In China, there is an ethnic population of 30,500 but only 19,000 are fluent in Evenki and only around 3,000 people are monolingual in Evenki. Juha Janhunen investigated multilingualism in Hulunbuir (northern Inner Mongolia) and the adjoining section of Heilongjiang (e.g. Qiqihar) in 1996. He found that most Solons still spoke Evenki, and about half knew the Daur language as well. Furthermore, Mongolian functioned as a lingua franca among members of all minority groups there, as they tended to do their education in Mongolian-medium schools. The only Evenki-speakers whom Janhunen knew not to speak Mongolian as a second language were the Reindeer Evenki (sometimes called "Yakut") in the northern part of Hulunbuir, who used Russian as their "language of intercultural communication". Janhunen predicted that all of these languages, including Mongolian, were likely to lose ground to Chinese in coming years. However Chaoke noted more than a decade later that the usage rate of Evenki remained quite high, and that it was still common to find Evenki speakers who were proficient in three, four, or even five languages.

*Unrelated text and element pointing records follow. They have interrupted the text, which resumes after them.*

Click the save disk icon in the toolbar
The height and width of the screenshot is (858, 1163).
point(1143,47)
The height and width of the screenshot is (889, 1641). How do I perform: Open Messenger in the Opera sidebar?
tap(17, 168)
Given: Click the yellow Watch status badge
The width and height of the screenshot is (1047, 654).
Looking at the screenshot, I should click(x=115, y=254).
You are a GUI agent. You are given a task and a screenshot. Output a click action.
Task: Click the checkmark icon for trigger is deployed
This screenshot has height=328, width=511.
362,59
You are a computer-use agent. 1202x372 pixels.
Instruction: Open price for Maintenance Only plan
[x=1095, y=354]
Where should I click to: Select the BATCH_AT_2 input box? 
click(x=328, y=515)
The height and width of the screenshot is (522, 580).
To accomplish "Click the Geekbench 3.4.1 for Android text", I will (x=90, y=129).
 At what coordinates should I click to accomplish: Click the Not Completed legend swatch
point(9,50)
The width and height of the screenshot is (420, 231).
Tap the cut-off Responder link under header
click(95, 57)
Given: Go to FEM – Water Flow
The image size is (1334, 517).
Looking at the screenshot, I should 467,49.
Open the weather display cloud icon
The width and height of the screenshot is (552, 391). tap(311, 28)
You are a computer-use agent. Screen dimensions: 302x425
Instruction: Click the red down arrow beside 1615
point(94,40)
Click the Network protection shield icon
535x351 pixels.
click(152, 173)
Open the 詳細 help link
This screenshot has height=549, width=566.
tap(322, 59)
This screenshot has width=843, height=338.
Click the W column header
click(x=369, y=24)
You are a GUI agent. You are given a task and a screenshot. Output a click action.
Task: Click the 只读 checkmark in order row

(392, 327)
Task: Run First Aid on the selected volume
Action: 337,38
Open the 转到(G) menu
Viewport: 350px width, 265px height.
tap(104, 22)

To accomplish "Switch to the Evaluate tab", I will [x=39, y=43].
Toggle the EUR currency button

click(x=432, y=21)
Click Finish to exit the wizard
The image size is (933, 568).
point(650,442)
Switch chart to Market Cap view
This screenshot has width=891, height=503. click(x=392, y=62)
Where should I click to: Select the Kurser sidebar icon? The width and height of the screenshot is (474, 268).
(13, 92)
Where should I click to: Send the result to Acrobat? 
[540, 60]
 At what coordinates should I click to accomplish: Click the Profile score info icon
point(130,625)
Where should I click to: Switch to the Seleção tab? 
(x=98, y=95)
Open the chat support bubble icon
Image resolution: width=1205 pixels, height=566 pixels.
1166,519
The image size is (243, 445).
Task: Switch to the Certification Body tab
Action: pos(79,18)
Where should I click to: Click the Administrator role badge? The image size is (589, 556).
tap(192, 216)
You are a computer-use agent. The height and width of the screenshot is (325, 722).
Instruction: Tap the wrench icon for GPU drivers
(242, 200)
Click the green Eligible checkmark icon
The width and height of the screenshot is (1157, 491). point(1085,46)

There is a small population of Mongolized Hamnigan speakers of the Hamnigan dialect of Buryat in Mongolia as well, numbering around 1,000.

There is little information regarding revival efforts or Evenki's status now. In 1998, the language was taught in preschools and primary schools and offered as an option in 8th grade. The courses were regarded as an 'ethnocultural component' to bring Evenki language and culture into the curriculum. Instruction as a second language is also available in the Institute of the Peoples of the North at Herzen University (the former St. Petersburg State Pedagogical University). In the 1980s, Christian missionaries working in Siberia translated the Bible into Evenki and a Christian group called the Global Recordings Network recorded Christian teaching materials in Evenki.